◆ **Task**:
Change "IP address" to "IPv4 address" in the records from their start through the line containing "Click the Enter", and give those lines again with nothing else altered.

━━━━━ Records supplied

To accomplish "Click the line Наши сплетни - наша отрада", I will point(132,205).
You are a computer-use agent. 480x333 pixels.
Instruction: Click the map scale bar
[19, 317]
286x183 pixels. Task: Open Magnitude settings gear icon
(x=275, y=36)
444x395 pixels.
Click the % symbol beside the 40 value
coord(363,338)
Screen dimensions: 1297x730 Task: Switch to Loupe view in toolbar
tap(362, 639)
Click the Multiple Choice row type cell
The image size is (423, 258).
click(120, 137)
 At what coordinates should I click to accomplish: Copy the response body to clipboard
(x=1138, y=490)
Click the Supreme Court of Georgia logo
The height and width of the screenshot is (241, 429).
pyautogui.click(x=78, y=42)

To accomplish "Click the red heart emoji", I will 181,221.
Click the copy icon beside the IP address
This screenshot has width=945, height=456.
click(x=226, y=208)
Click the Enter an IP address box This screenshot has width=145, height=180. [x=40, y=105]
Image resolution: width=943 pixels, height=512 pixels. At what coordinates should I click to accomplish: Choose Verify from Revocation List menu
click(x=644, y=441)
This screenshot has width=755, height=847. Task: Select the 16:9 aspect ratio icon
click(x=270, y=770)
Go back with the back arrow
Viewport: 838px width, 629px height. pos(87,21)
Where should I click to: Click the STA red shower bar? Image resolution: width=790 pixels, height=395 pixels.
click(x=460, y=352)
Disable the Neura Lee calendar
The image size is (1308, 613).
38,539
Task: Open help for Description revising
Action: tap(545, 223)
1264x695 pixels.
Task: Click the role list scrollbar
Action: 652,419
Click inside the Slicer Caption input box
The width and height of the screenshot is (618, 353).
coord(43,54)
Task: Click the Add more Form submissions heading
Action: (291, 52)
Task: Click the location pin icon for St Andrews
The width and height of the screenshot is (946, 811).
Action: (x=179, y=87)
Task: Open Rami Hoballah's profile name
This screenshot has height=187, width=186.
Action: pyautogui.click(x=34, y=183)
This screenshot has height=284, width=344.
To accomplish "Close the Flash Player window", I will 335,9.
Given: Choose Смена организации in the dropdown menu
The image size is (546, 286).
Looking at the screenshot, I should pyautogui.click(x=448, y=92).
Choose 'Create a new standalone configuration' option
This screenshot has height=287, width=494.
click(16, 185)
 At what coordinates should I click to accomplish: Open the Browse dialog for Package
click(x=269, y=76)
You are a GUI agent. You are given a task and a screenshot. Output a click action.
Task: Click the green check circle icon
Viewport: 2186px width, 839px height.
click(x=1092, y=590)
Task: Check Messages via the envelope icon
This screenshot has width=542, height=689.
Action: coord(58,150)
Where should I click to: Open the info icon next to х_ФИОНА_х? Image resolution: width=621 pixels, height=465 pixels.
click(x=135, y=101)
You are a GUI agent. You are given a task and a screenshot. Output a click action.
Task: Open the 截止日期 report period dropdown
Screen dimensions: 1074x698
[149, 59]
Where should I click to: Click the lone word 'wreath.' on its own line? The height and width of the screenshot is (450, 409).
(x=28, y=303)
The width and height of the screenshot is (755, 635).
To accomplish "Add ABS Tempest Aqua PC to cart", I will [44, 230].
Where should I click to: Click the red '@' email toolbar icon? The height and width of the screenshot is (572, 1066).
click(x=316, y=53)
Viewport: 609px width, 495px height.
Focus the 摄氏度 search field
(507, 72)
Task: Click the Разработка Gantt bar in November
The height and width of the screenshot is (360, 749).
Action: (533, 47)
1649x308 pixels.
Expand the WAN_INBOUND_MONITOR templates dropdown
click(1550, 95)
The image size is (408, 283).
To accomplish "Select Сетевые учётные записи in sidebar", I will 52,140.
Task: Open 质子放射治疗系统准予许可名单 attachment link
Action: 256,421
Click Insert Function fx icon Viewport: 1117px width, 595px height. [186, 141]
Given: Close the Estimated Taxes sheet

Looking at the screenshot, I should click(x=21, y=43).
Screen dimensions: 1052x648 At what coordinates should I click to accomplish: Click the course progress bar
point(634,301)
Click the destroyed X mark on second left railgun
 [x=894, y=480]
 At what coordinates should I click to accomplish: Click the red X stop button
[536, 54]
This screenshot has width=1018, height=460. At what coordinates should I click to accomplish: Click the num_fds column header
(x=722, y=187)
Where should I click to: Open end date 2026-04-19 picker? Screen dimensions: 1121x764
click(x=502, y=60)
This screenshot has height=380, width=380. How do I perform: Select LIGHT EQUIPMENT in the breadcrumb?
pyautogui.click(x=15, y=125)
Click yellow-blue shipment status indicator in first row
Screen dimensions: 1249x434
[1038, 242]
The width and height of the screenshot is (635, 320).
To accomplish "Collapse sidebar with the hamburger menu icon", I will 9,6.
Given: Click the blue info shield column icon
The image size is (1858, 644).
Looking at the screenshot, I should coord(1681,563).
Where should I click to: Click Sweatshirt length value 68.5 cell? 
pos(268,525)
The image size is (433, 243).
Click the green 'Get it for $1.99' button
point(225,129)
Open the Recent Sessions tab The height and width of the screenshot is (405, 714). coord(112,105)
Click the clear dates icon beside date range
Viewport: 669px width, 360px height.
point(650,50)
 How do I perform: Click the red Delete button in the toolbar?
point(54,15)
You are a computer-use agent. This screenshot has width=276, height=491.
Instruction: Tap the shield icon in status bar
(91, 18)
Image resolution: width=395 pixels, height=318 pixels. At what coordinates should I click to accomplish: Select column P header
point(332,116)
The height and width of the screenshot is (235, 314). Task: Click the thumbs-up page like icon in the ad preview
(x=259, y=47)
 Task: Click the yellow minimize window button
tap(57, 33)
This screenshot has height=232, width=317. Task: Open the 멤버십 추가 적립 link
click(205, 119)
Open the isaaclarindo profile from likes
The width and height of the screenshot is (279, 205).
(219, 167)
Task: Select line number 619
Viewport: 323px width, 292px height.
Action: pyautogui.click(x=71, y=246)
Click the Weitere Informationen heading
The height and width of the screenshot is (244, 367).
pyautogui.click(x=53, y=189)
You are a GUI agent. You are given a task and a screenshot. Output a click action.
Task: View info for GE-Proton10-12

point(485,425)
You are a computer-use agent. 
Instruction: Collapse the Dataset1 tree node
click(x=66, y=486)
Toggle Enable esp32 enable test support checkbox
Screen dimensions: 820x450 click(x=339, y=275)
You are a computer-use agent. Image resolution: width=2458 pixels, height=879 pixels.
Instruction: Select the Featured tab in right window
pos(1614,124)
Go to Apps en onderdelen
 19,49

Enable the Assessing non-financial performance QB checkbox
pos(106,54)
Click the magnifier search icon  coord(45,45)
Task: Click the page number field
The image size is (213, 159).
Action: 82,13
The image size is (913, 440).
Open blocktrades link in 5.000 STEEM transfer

━━━━━━━━━━

◆ **Reply to the exercise**:
To accomplish "Click the line Наши сплетни - наша отрада", I will point(132,205).
You are a computer-use agent. 480x333 pixels.
Instruction: Click the map scale bar
[19, 317]
286x183 pixels. Task: Open Magnitude settings gear icon
(x=275, y=36)
444x395 pixels.
Click the % symbol beside the 40 value
coord(363,338)
Screen dimensions: 1297x730 Task: Switch to Loupe view in toolbar
tap(362, 639)
Click the Multiple Choice row type cell
The image size is (423, 258).
click(120, 137)
 At what coordinates should I click to accomplish: Copy the response body to clipboard
(x=1138, y=490)
Click the Supreme Court of Georgia logo
The height and width of the screenshot is (241, 429).
pyautogui.click(x=78, y=42)

To accomplish "Click the red heart emoji", I will 181,221.
Click the copy icon beside the IPv4 address
This screenshot has width=945, height=456.
click(x=226, y=208)
Click the Enter an IPv4 address box This screenshot has width=145, height=180. [x=40, y=105]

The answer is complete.